I have started experimenting with Elasticsearch ingest pipelines and processors as a possibly faster way to build what I can describe as an "inverted index".
Here's what I'm trying to do: I have a documents index. Each document is akin to the following:
{
"id": "DOC1",
"title": "Quiz no. 1",
"questions": [
{
"question": "Who was the first person to walk on the Moon?",
"choices": [
{ "answer": "Michael Jackson", "correct": false },
{ "answer": "Neil Armstrong", "correct": true }
]
},
{
"question": "Who wrote the Macbeth?",
"choices": [
{ "answer": "William Shakespeare", "correct": true },
{ "answer": "Dante Alighieri", "correct": false },
{ "answer": "Arthur Conan Doyle", "correct": false }
]
}
]
}
I am trying to understand if there is a magic combination of reindex, pipelines and processors that can allow me to automatically build a questions index. Here's an example of what that index would look like:
[
{
"question_id": "<randomly-generated-value-1>",
"document_id": "DOC1",
"question": "Who was the first person to walk on the Moon?",
"choices": [
{ "answer": "Michael Jackson", "correct": false },
{ "answer": "Neil Armstrong", "correct": true }
]
},
{
"question_id": "<randomly-generated-value-2>",
"document_id": "DOC1",
"question": "Who wrote the Macbeth?",
"choices": [
{ "answer": "William Shakespeare", "correct": true },
{ "answer": "Dante Alighieri", "correct": false },
{ "answer": "Arthur Conan Doyle", "correct": false }
]
}
]
In the Elasticsearch documentation, it's mentioned you can perform a REINDEX using a specific pipeline. Looking up the simulate pipeline docs, I'm trying a few processors, including the foreach one, but I can't understand if the resulting documents from the pipeline are still 1:1 to the original index or 1 source document can generate multiple destination documents (which is what I need).

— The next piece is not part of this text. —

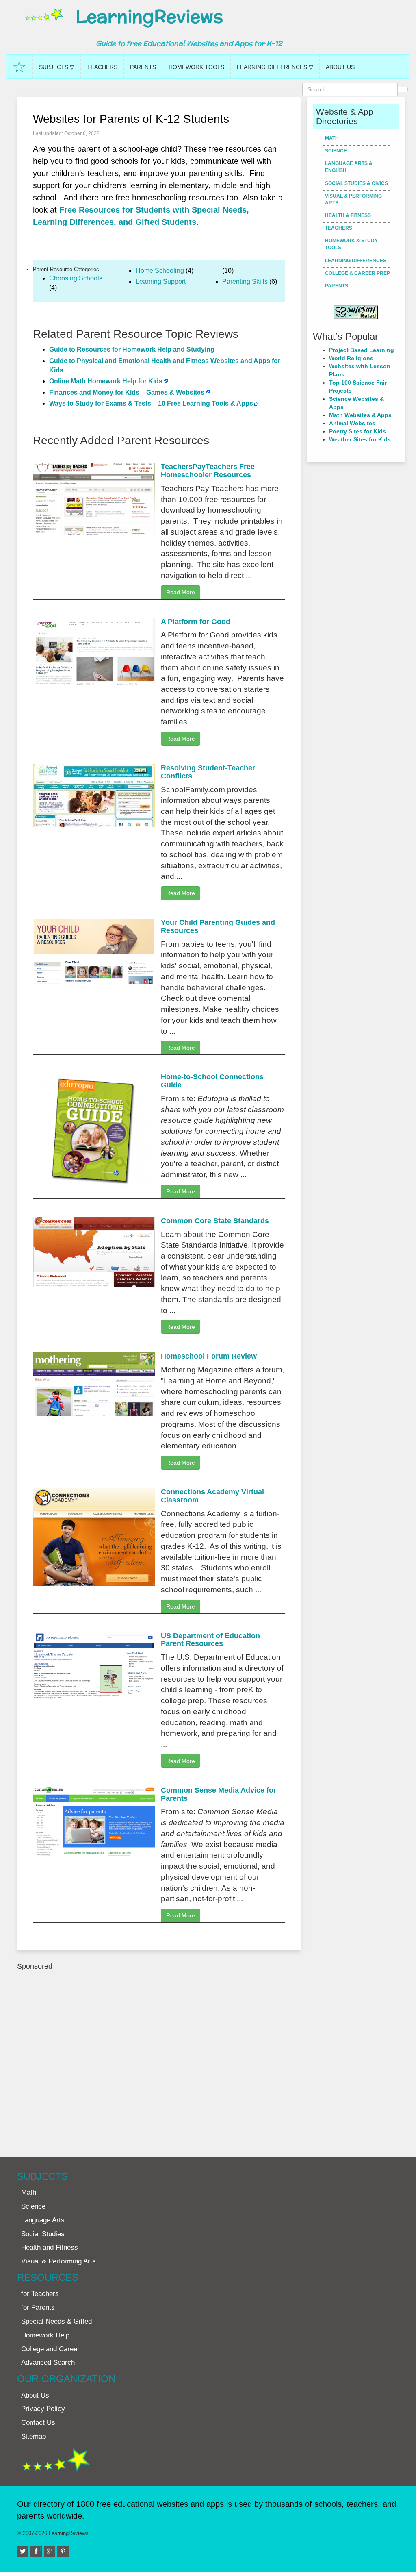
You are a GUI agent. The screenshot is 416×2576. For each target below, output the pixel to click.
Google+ (54, 2549)
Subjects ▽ (56, 67)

Here's the simulated pipeline I'm trying:
{
"pipeline": {
"description": "Inverts the documents index into a questions index",
"processors": [
{
"rename": {
"field": "id",
"target_field": "document_id",
"ignore_missing": false
}
},
{
"foreach": {
"field": "questions",
"processor": {
"rename": {
"field": "_ingest._value.question",
"target_field": "question"
}
}
}
},
{
"foreach": {
"field": "questions",
"processor": {
"rename": {
"field": "_ingest._value.choices",
"target_field": "choices"
}
}
}
},
{
"remove": {
"field": "questions"
}
}
]
}
}
This is almost working. The problem with this approach is that there is only one resulting document that corresponds the first question. The second question is not present in the output of the simulated pipeline, hence my doubt whether a pipeline of processors can output multiple destination documents reading 1 source document, or we are forced to maintain a 1:1 relationship.